• Document

+===+

14.000 inwoners van Alphen, Kaag en Braassem en Nieuwkoop komen in aanmerking voor hulp van de Kledingbank. Van hen weten zo’n 2.100 mensen de Kledingbank inmiddels te vinden. Brand is daar niet ontevreden over. ‘Onze doelgroep is lastig te bereiken. Ze volgen vaak niet de gebruikelijke informatiebronnen. En zijn soms bang voor instellingen, omdat ze daar geen goede ervaringen mee hebben. Maar gaandeweg vinden steeds meer mensen de weg naar ons.’
Om die reden hebben andere organisaties hulpfolders bij de Kledingbank gelegd, en ook is er enige tijd geleden achter de toonbank een MUP ingericht, een Menstruatieproducten Uitgifte Punt. Dat is een initiatief van het Armoedefonds dat door de gemeente wordt gesteund.
Lichtpuntje bieden
Gemiddeld komen zo’n dertig mensen per dag op afspraak langs bij de Kledingbank. Althans, als daar genoeg vrijwilligers voor ingeroosterd zijn. Zo niet, dan worden er minder afspraken gemaakt. Dat neemt niet weg dat het soms best aanpoten is, vertellen Voorwinden-Hertog en Yvonne van Kuilenburg die vandaag in de winkel staan. Voorwinden-Hertog heeft na elke werkdag in de Kledingbank vele kilometers op haar stappenteller staan. Voor Van Kuilenburg, die chronisch ziek is, was dat wennen.

+===+

• Bronmateriaal
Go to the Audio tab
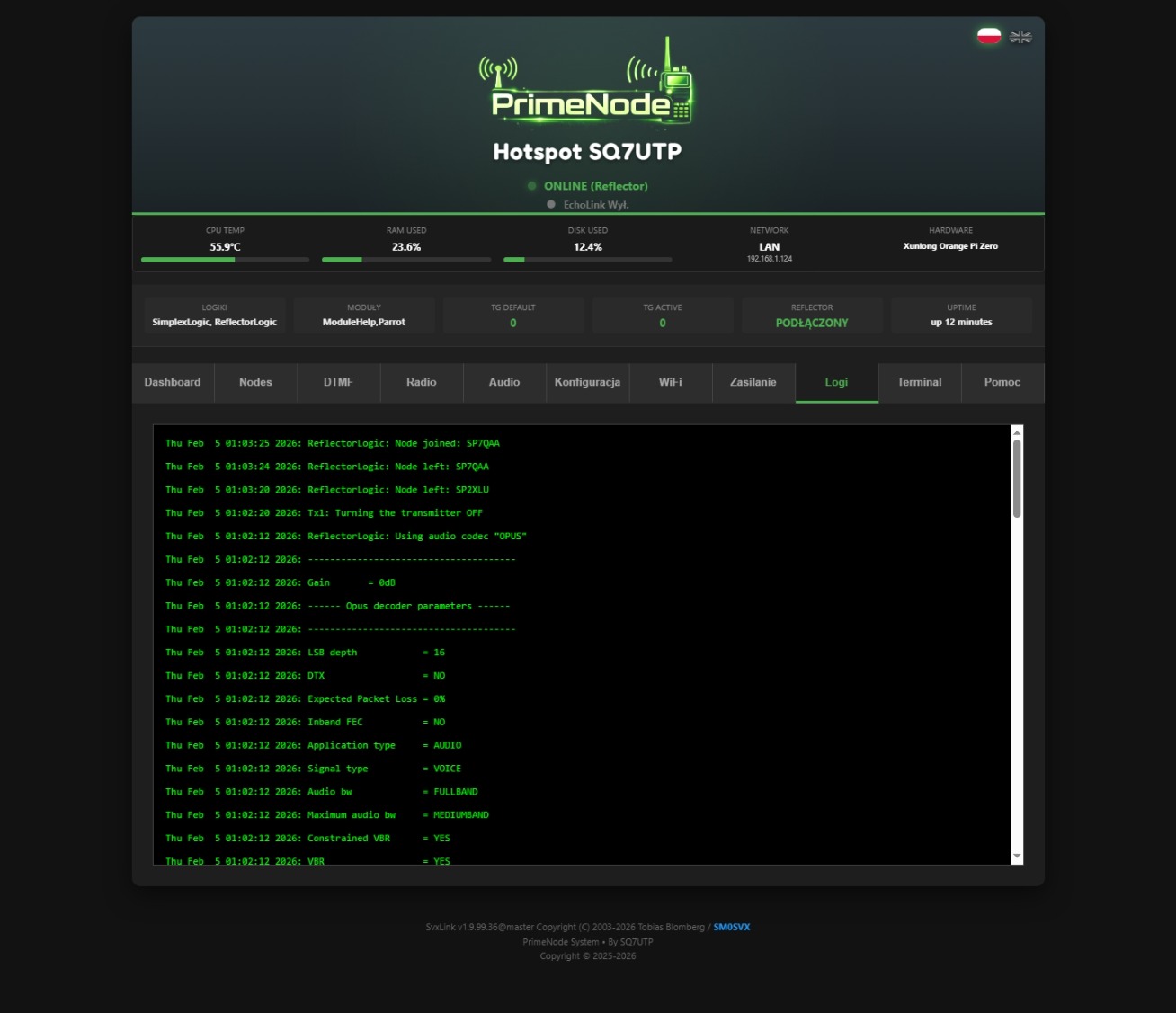 pyautogui.click(x=504, y=383)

+===+

• Gegeven opdracht
Geef uit de tekst over de Kledingbank woordelijk het gedeelte weer van "Lichtpuntje bieden" tot en met "was dat wennen.".

• Uitwerking opdracht
Lichtpuntje bieden
Gemiddeld komen zo’n dertig mensen per dag op afspraak langs bij de Kledingbank. Althans, als daar genoeg vrijwilligers voor ingeroosterd zijn. Zo niet, dan worden er minder afspraken gemaakt. Dat neemt niet weg dat het soms best aanpoten is, vertellen Voorwinden-Hertog en Yvonne van Kuilenburg die vandaag in de winkel staan. Voorwinden-Hertog heeft na elke werkdag in de Kledingbank vele kilometers op haar stappenteller staan. Voor Van Kuilenburg, die chronisch ziek is, was dat wennen.